The best intentions don't always produce the best results, and the alternative minimum tax is a shining example. The tax seemed like a good idea when it was established in 1969 to prevent a handful of extremely wealthy Americans from using unfair advantages to evade their fair share of taxes. But in the four decades since the AMT was enacted, its reach has crept from the very wealthy to average, middle-class American taxpayers--many of whom are small-business owners.

The AMT has evolved into a tax system that is parallel to the country's regular income-tax system. Those affected by the AMT are forced to calculate their taxes twice, and then pay the higher amount. Because of the way most small businesses are structured, many small-business owners file as individuals. While they may realize savings and deductions under the regular tax code, they face different scenarios under the AMT. Instead, it increases your taxable income base by adding back items that were exempt under the regular tax system and disallowing deductions and credits.

Since 1998, Congress has passed several temporary "patches" to the AMT that reduce the number of taxpayers affected by raising the exemption amount.

If it all sounds complicated--it is, which is why 75 percent of taxpayers affected by the AMT hire professionals to prepare their returns, according to a report from the President's Advisory Panel on Tax Reform.

Roy and Edith Quick help many small-business clients who are affected by the AMT. The husband-and-wife team, who own St. Louis-based Quick Tax Accounting Services, are accustomed to clients having questions about the confusing tax. "There's no one on the face of the earth who truly understands the AMT--including the IRS," Edith says. "It's a real rat hole."

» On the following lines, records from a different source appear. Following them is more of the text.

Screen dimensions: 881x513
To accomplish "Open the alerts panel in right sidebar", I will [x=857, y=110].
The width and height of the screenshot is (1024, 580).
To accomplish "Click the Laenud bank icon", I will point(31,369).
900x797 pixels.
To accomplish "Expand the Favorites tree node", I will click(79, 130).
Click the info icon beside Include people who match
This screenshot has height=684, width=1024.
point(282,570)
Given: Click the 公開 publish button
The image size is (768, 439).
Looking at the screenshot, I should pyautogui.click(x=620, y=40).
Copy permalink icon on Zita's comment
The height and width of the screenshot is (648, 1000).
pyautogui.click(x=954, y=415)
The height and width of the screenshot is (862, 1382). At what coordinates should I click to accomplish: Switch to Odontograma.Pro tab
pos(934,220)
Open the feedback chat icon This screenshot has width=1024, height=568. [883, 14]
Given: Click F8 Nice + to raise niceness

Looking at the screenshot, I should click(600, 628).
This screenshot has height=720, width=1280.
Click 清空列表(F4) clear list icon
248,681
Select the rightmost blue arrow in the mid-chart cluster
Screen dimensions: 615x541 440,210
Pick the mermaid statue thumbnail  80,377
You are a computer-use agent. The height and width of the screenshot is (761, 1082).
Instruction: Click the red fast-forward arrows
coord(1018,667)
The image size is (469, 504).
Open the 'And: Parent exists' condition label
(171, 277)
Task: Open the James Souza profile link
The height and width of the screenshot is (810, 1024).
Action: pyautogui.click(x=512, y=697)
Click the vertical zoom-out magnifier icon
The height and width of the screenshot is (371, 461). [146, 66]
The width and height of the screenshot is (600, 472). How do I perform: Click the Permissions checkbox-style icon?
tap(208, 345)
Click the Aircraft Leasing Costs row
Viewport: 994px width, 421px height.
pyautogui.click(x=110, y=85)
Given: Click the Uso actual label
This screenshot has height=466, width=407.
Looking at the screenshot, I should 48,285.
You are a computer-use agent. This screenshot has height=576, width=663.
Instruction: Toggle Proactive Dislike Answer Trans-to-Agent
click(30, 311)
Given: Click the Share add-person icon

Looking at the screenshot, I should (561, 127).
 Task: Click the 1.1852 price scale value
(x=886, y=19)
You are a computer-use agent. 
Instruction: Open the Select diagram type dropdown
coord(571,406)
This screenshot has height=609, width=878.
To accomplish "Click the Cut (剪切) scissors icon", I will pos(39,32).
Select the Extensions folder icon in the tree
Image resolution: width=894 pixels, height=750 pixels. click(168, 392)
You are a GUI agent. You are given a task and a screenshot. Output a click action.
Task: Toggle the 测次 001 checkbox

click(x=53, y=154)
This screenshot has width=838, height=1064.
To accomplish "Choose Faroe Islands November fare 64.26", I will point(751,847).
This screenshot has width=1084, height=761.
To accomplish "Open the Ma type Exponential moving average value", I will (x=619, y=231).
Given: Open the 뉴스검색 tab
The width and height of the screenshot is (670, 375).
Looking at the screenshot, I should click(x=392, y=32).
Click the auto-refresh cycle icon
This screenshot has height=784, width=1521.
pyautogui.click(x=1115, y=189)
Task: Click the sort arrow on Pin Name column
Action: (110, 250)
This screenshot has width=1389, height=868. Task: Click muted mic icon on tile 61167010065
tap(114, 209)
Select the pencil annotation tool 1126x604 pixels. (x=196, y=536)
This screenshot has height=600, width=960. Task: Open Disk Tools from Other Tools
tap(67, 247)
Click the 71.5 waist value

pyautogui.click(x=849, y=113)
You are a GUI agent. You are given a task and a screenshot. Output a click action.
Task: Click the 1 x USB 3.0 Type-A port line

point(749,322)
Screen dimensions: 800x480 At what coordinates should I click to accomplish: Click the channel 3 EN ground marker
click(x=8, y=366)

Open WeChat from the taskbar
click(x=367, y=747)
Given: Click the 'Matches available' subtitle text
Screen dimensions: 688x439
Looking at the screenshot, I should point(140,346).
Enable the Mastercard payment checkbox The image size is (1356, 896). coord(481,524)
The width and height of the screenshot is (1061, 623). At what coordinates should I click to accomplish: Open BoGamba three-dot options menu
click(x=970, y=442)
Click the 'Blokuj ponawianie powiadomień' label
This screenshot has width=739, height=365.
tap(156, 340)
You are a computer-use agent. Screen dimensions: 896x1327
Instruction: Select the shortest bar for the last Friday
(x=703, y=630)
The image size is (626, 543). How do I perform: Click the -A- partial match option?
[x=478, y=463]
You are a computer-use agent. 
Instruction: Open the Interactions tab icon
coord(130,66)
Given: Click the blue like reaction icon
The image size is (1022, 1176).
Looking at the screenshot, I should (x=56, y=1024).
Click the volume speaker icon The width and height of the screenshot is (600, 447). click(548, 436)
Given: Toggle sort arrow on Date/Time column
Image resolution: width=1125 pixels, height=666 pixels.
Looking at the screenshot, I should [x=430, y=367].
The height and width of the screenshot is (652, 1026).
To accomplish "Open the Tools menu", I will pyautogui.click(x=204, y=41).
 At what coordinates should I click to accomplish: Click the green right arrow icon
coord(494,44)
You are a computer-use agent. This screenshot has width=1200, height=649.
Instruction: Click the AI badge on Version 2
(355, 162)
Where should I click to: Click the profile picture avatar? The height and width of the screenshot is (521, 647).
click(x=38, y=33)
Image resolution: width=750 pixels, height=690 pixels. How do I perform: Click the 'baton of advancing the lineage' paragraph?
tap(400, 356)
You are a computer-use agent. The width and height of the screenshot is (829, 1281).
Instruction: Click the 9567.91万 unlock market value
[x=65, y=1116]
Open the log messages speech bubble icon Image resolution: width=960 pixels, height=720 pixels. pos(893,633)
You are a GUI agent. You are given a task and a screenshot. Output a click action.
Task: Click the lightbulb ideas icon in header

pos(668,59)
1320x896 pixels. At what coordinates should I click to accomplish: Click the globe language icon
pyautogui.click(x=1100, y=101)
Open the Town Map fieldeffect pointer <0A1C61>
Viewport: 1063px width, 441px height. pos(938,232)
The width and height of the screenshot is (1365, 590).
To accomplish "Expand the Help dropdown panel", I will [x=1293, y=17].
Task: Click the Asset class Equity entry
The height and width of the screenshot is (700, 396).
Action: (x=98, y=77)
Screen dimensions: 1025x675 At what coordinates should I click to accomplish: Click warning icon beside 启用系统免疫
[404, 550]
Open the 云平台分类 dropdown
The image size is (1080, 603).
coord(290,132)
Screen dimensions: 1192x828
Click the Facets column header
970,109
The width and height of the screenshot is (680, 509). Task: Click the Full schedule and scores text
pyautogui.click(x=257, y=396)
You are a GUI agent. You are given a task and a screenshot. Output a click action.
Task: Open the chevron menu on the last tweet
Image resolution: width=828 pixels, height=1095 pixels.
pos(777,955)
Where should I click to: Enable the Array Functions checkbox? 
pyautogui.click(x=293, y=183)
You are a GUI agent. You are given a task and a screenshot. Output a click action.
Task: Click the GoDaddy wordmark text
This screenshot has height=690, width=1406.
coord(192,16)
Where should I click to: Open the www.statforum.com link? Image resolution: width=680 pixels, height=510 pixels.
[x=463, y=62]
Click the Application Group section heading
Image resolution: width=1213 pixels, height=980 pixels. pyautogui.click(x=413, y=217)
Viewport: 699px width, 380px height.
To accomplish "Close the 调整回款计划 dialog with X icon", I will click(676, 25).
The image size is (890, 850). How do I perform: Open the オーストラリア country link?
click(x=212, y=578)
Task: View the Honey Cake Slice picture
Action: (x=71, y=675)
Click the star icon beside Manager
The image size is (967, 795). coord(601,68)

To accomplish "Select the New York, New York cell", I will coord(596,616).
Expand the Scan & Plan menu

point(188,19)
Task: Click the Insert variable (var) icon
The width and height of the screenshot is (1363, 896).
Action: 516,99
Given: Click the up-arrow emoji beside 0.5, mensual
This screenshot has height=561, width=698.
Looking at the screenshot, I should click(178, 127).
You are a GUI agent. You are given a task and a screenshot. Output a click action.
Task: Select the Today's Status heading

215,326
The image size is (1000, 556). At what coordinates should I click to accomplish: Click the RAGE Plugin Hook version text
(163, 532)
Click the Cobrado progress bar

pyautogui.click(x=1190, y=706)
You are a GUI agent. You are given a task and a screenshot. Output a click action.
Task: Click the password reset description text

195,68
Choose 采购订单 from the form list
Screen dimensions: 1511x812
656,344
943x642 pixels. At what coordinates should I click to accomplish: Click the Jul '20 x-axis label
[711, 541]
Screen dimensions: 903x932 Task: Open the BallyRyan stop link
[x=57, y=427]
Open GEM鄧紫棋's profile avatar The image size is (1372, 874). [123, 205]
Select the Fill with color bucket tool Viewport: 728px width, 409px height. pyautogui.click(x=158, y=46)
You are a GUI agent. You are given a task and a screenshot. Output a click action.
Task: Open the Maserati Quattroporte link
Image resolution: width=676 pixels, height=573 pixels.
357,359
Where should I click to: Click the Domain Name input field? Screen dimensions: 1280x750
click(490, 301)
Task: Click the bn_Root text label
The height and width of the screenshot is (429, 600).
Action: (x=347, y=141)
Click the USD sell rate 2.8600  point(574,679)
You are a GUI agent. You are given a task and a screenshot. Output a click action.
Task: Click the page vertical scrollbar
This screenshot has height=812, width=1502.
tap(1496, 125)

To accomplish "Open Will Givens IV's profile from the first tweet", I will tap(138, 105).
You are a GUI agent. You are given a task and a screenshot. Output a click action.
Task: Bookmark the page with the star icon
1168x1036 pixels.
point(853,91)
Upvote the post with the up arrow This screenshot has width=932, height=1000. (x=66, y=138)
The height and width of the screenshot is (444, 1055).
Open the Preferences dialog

When the Quicks started their business in 1984, the AMT was still an obscure tax. But two years ago, the AMT's reach had grown so much that the Quicks decided to run the AMT schedule on every client's tax return. "You just never know who will be affected," Roy says. "There are so many varying factors."

The AMT affects more taxpayers each year because lawmakers failed to index the tax to inflation when it was created. The personal exemption, standard deduction and rate brackets are all indexed to inflation, so tax rates don't rise when income keeps pace with inflation. But because the AMT is not indexed, more and more middle-income taxpayers--those who were never supposed to be affected--have consequently owed additional taxes. The Congressional Research Service estimates that 4 million Americans were subject to the tax in 2007. If Congress doesn't change the current rules, 70 percent of taxpayers will be affected by 2050, according to the Congressional Budget Office--a far greater number than the handful of wealthy Americans who initially sparked the law's creation.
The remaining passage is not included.